London — Brent crude oil hovered close to its highest since November 2014 on Monday, supported by supply concerns before US sanctions against Iran come into force in November.

Benchmark Brent was up 16 US cents at $82.89 a barrel by 8.52am GMT, after touching $83.32, the highest level in almost four years. US light crude was up 4c at $73.29.

"Saudi Arabia is signalling that it does not have a lot of prompt spare capacity available, or that it does not have the will to really use it on a proactive basis," Petromatrix strategist Olivier Jakob said.

"There's nothing right now that gives a strong incentive to be a strong seller of the market," he said.

Investors have indicated they see prices rising, loading up on options that give the holder the right to buy Brent crude at $90 a barrel by the end of October. Open interest in call options at $90 a barrel has risen by nearly 12,000 lots in the last week to 38,000 lots, or 38-million barrels.

Higher oil prices and dollar strength, which has battered the currencies of several big crude importers, could hit demand growth in 2019, analysts said. But, for now, the focus is on US sanctions on Iran's energy industry that will apply from November 4 and are designed to cut crude exports from the third-biggest producer in oil cartel Opec.

Several major buyers in India and China have signalled they will cut purchases of Iranian oil. China's Sinopec said it had halved loadings of Iranian oil in September.

"If Chinese refiners do comply with US sanctions more fully than expected, then the market balance is likely to tighten even more aggressively," Edward Bell, commodity analyst at Emirates NBD bank wrote in a note.

Hedge funds have increased bets of a further price rise.

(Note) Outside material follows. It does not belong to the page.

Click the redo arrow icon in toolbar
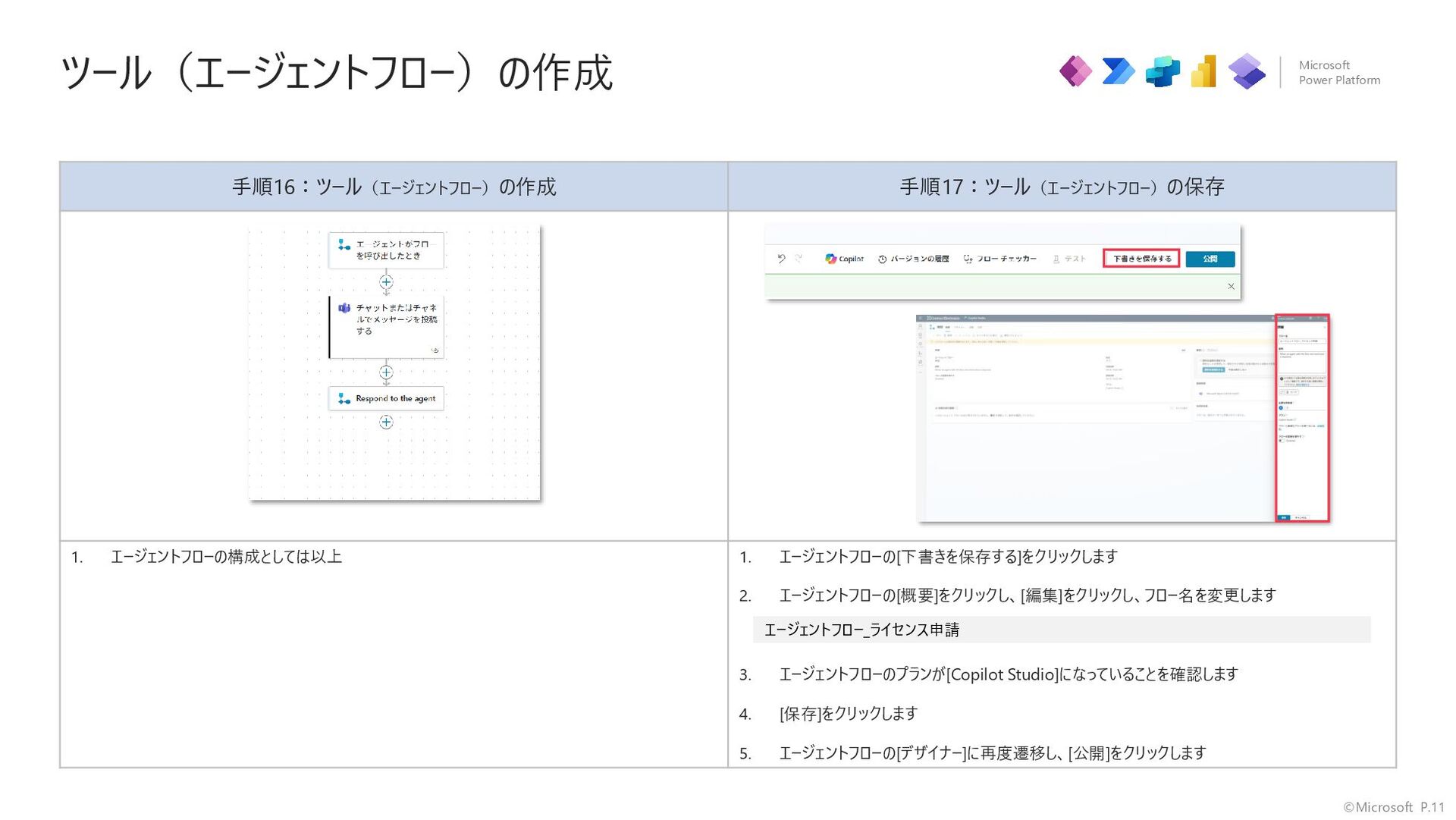Screen dimensions: 1456x820 pyautogui.click(x=799, y=259)
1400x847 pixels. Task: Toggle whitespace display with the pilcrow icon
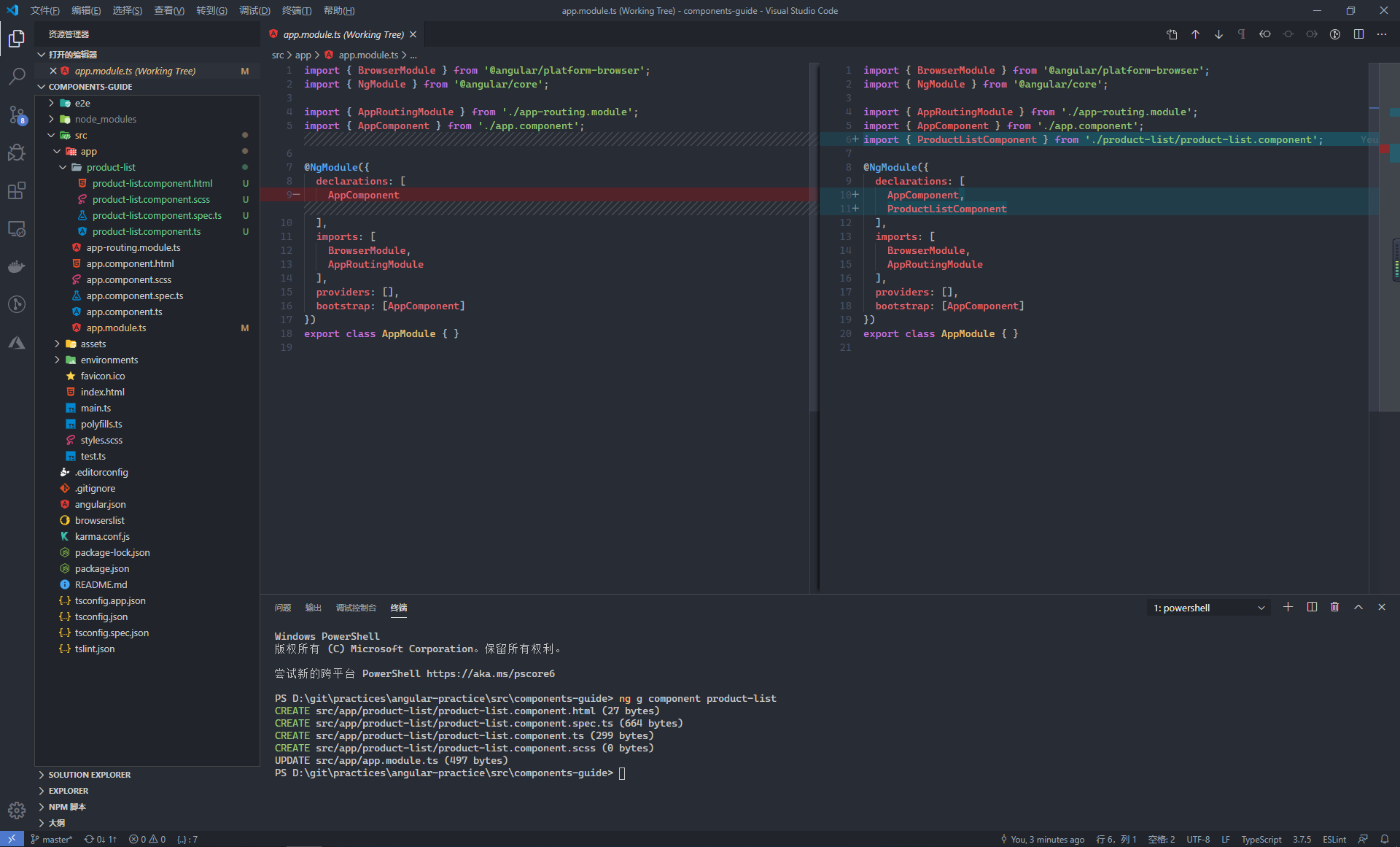click(1242, 34)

Exchange data shows the combined net long position in Brent and US light crude futures and options at its largest since late July, equivalent to about 850-million barrels of oil.

US President Donald Trump spoke to Saudi King Salman on Saturday on ways to maintain sufficient supply.

"Even if [Saudi Arabia] wanted to bend to President Trump's wishes, how much spare capacity does the Kingdom have?" said Stephen Innes, head of trading for Asia-Pacific at futures brokerage Oanda in Singapore.

With about 1.5-million barrels per day of Iranian oil expected to go offline on November 4, prices could "rocket higher with the flashy $100 per barrel price tag indeed a reasonable sounding target" if investors doubted the Saudi ability to respond with enough extra output, he said.